I can tell already that this is going to be one of those rambly life review posts, but this has been a crazy couple of months, y'all.
I don't even know how else to describe it except I've been in so many places -- my body and my suitcase and my as-ever hastily-assembled documents, as well as my heart and my mind -- that I'm losing track. I actually forgot how old I was the other day, although I can't remember why I wanted to remember in the first place. I just know I didn't know, that for a stretch of seconds I was ageless, which was nice, although my bones and my blood pressure disagree.
Since the end of my job at the end of May, I've been to Seattle for a week, then home, then Charlotte for what amounted to almost a week. Now I'm home, and due to go to Philadelphia for a long weekend of work and hopefully some more exploration of the city. After that it's here again, and more work on this strange, confusing, and sometimes exhilarating trip into what's next.
Seattle was a gift of a trip to a city that I loved from the first few minutes I got on the light rail from the airport to downtown ($2.75 and easy peasy -- nice!) and saw...well, I saw a lot of stuff, but pretty much all that stood out to me at first was trees. Trees everywhere, a sight for East Coast eyes, reaching feet and feet and feet up into the sky. I'd never been to the Pacific Northwest at all before, and every trip into a side of the country that is still so new to me after decades of going only as far west as Chicago opens my eyes and my heart to a landscape that still doesn't quite make sense to me outside of pictures.

★ ★ ★ ★

▶ [WHAT TO DO]:
1: According to the travel post, why is the writer losing track? Explain in one to three sentences.
2: Carry on writing the post about the writer's recent travels, starting right after its last sentence.
The rows on this page are not needed for either task.

★ ★ ★ ★

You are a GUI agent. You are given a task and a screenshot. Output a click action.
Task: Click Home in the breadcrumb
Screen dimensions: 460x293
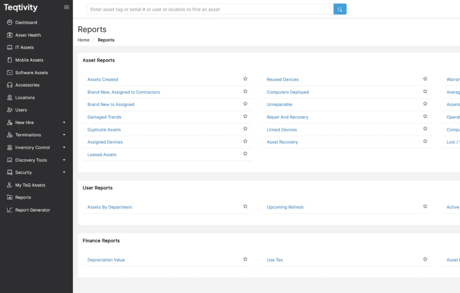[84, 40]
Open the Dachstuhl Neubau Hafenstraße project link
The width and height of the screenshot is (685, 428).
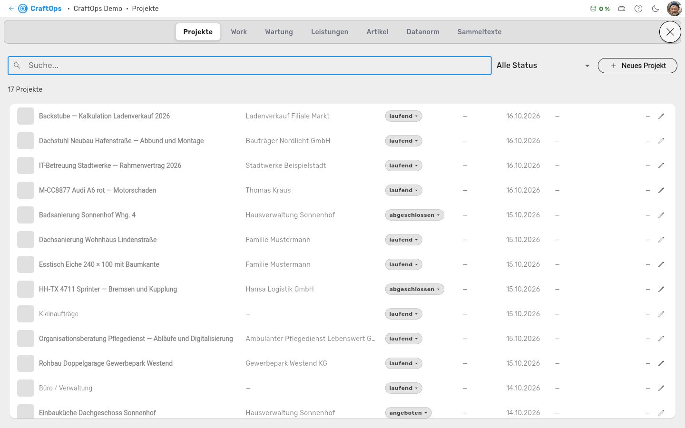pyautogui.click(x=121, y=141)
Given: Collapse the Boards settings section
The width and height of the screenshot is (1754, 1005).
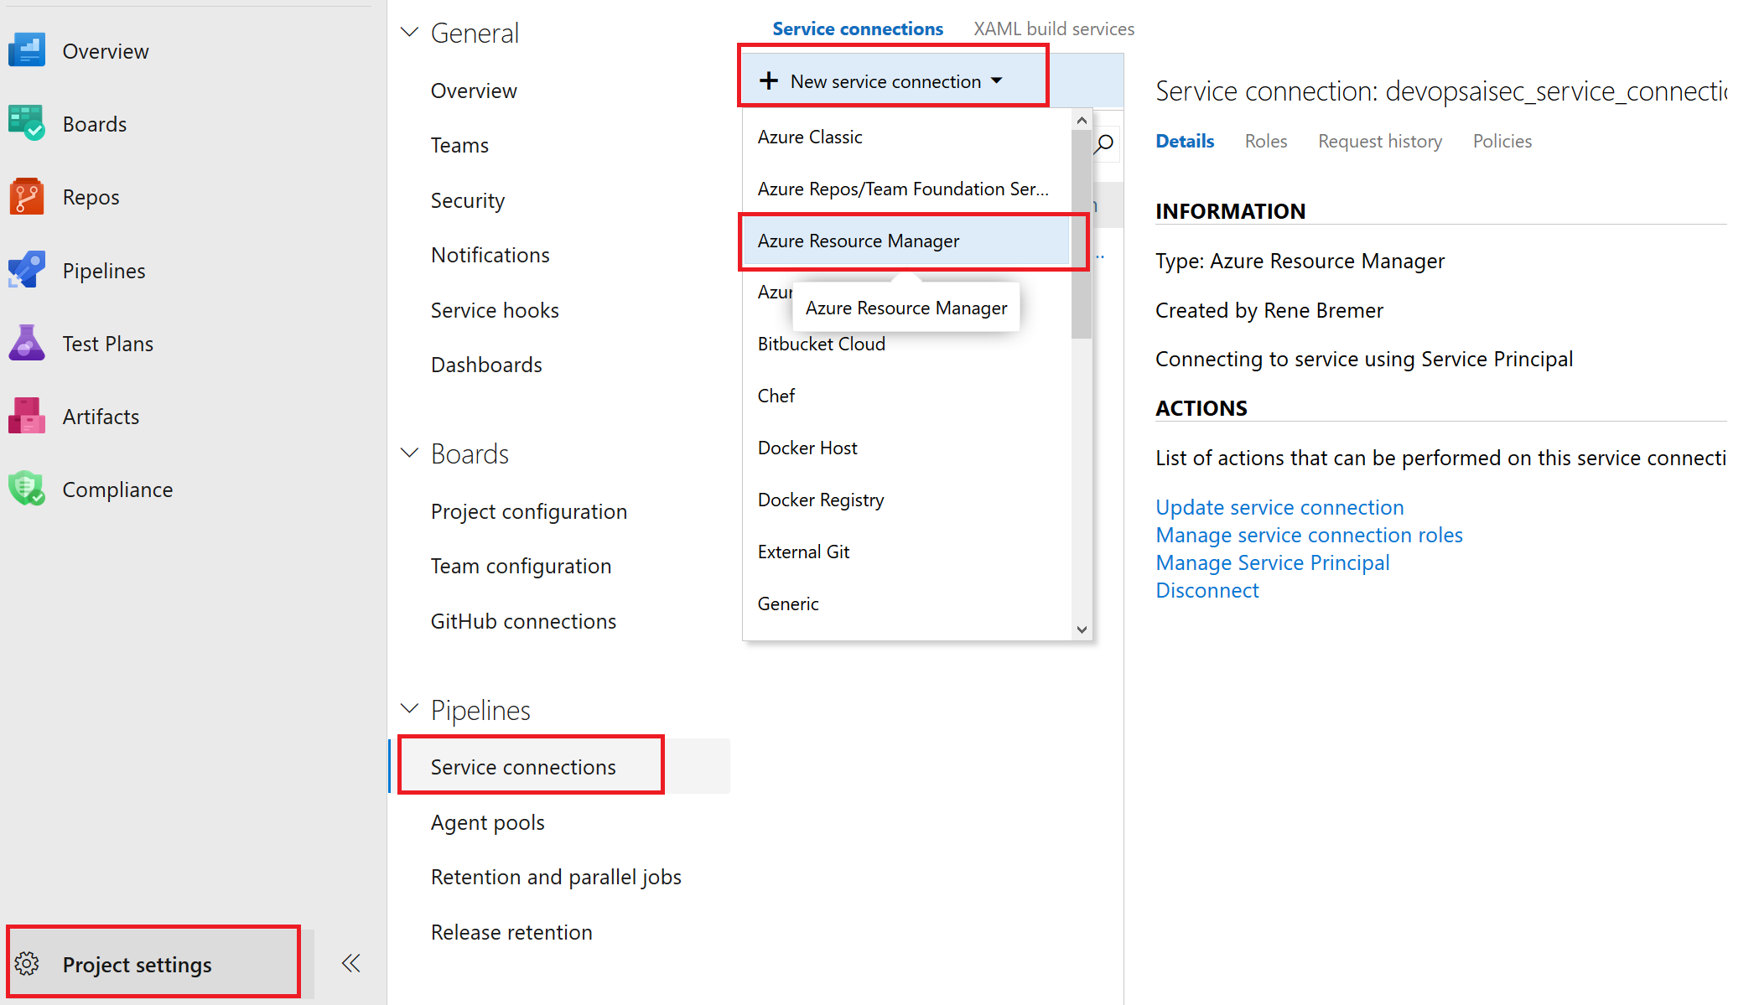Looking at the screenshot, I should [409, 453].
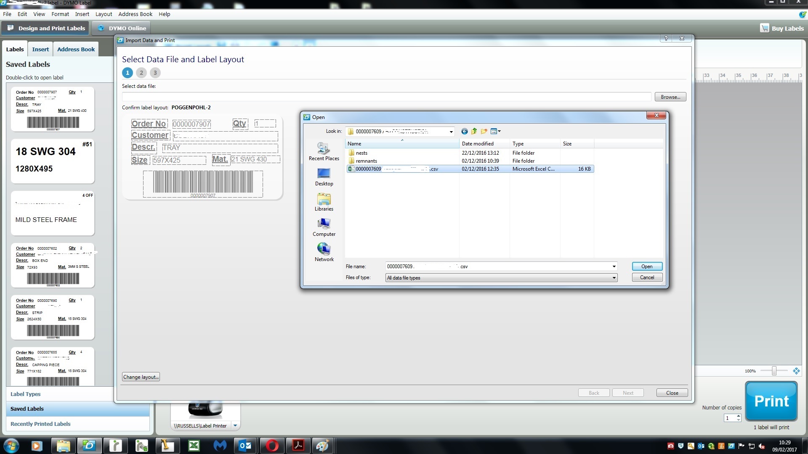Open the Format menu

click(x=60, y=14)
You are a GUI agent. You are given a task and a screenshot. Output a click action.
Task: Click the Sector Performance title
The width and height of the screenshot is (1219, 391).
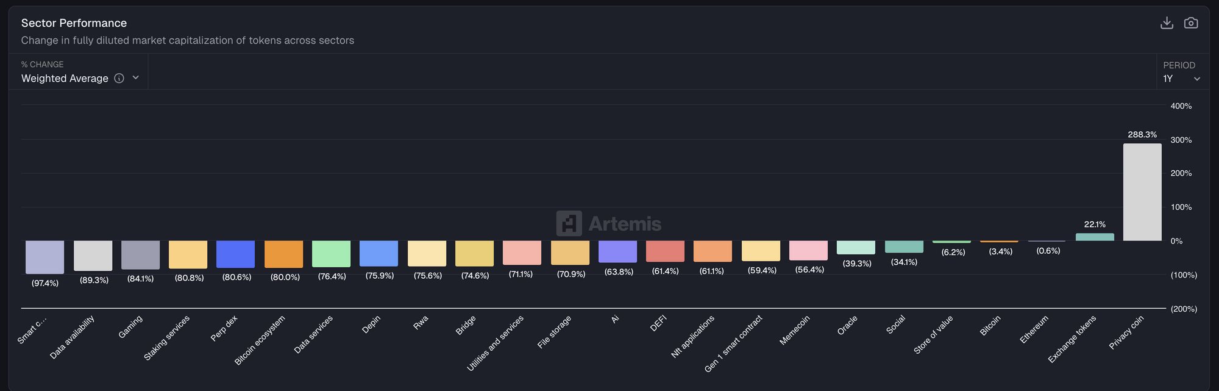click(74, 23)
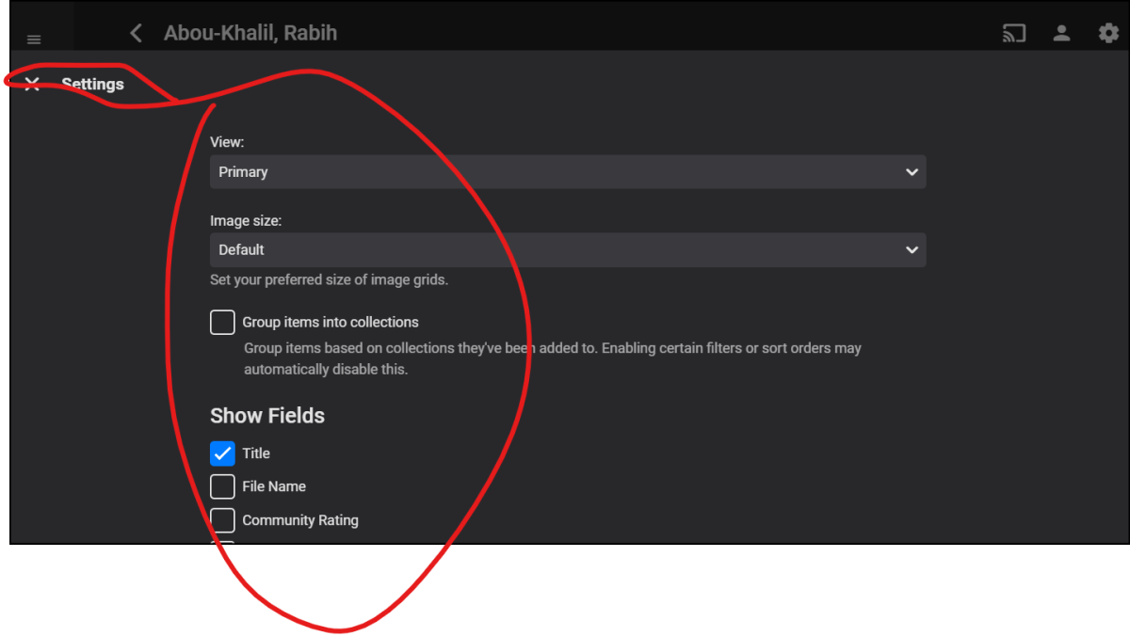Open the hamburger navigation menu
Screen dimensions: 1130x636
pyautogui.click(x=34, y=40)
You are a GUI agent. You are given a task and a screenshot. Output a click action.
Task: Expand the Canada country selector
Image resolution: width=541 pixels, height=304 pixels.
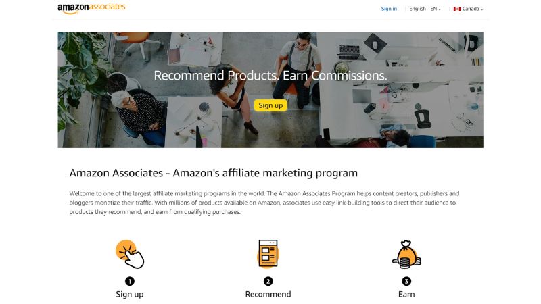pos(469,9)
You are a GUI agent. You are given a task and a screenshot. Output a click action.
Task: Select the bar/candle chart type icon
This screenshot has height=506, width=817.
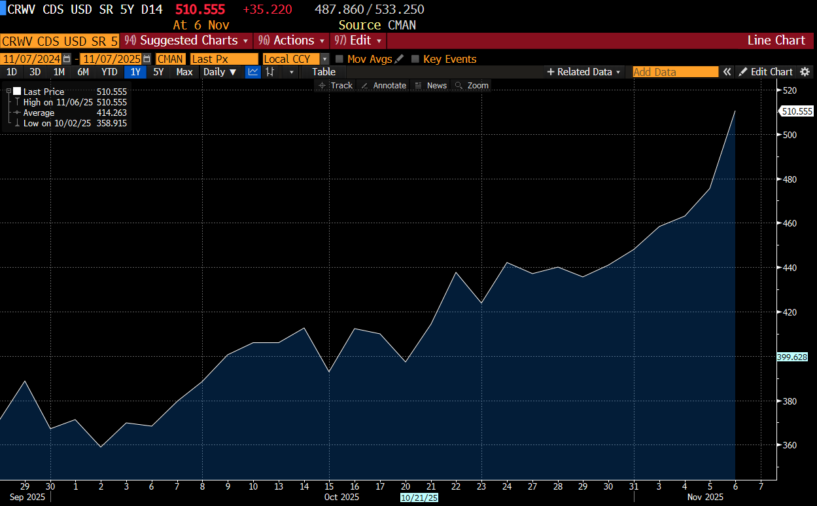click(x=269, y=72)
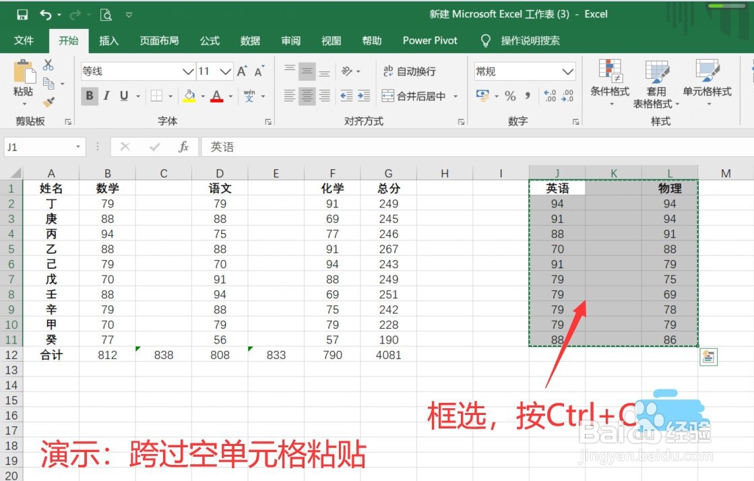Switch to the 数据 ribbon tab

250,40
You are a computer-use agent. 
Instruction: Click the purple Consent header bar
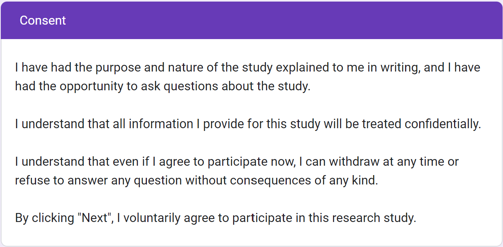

★ ★ ★ ★

▶ [TASK-BY-TASK RESULTS]:
1: The writer has been in so many places over the past couple of months. That includes body, suitcase and hastily assembled documents, and also heart and mind. The constant moving around has made it hard to keep track.

2:
My pictures are gathered here. I took very few of the conference, because I wasn't working the event in that way, and a scant few of the several outstanding meals I had while I was there. Believe me when I say that I ate almost nonstop the entire time, and had not one single bad meal. It's a kickass food town, and I'd go back with that agenda in mind any day. Like, say, tomorrow. Would someone like to invite me back tomorrow? Because I will rearrange some things.
Elliott's Oyster House, for instance, had me at "frozen mignonette."
That is not sorbet. Oh no. That is that glorious vinegar, shallot, wine oyster concoction that I love, except it is FROZEN. SUCH a good idea. I want more now.
Anyway. Seattle was nice. I have a highlights post in my mind that I should be writing right now, except right now what I'm trying to do is make friends with my blog again in sort of a conversational way. See how that's working for me? Yeah.
If Seattle is my new girlfriend, North Carolina is my road girl, POLITICAL CHOICES NOTWITHSTANDING, and Charlotte has its moments.
This weekend was unfortunately marred by an increasing struggle with hormones (hi, 41, thanks) that seems hell-bent on wrecking my body and my serenity for a week out of every month lately, but it also meant time with some friends I apparently really needed to see and feet back on streets with sights I completely understand, like wild roses in front yards and barbecue and sun that slants in a way that will always put my incorrigibly MidAtlantic soul most at ease.
This looks just like the way back of my grandmother's back yard, for instance. I saw so many wild roses on this street, a time machine of wild roses, if you will, down to the little old lady I finally saw fanning herself on the front porch and watching me take pictures of her rose bushes. She nodded and smiled and said good morning, obviously sweetly proud when I told her what she knew, which is that they are so beautiful.
I had luxurious time and meals and drinks with women who make me think better and want to write better, and who seem to see a better side of me (albeit filtered through the wires and tubes you're looking at) that I completely miss at almost all times when it's just me and a bathroom mirror and crushing self-assessment. (Thank you, Tanis. Thank you, Katherine. Thank you, Robin.) I had a beer in an Irish pub that doubles as a gay bar when it's not hosting Kenny Chesney concert pre-parties, served by a wrinkly dude in skinny jeans and a Guinness t-shirt and what you'd think would be an incongruent cowboy hat (however, no, it worked just fine) who seemed to delight in yelling at the myriad straight couples, "Don't say we're GAY FRIENDLY! We're totally NOT FRIENDLY!" And that is when he and I fell in conspiratorial love, so I ordered chicken fingers and stayed through all of the Hank Williams, Jr., on the jukebox to listen to him go on and on about the day.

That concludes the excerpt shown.